─── Exercise data

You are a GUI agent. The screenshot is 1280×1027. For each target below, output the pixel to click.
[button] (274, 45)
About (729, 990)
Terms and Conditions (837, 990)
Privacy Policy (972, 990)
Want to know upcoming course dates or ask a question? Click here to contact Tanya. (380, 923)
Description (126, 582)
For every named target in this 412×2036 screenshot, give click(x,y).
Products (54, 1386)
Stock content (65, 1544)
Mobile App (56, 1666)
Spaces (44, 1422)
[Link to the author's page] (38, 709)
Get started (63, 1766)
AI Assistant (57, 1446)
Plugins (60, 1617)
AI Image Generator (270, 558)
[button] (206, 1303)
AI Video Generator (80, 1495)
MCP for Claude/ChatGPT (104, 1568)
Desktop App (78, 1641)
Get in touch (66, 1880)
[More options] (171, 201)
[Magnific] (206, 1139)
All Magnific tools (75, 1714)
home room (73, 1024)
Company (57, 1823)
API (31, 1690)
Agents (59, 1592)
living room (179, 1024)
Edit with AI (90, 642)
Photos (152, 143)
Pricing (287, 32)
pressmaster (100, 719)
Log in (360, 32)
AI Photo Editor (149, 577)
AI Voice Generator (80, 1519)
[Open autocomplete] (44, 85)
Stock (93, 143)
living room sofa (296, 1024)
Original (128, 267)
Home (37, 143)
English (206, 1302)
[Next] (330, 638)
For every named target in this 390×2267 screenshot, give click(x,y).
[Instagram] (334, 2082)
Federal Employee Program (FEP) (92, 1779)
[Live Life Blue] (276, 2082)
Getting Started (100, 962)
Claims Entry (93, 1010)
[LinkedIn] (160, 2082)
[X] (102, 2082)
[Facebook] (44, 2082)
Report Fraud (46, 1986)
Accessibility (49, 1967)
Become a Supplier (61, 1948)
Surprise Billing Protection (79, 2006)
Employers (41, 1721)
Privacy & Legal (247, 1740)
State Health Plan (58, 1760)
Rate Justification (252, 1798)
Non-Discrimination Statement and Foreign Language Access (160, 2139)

──────

Instructions to follow: Scan the listing for "give" and copy out each line that has it.

Answer area:
For every named target in this 412×2036 screenshot, give click(x,y).
For every named target in this 390×2267 screenshot, give click(x,y).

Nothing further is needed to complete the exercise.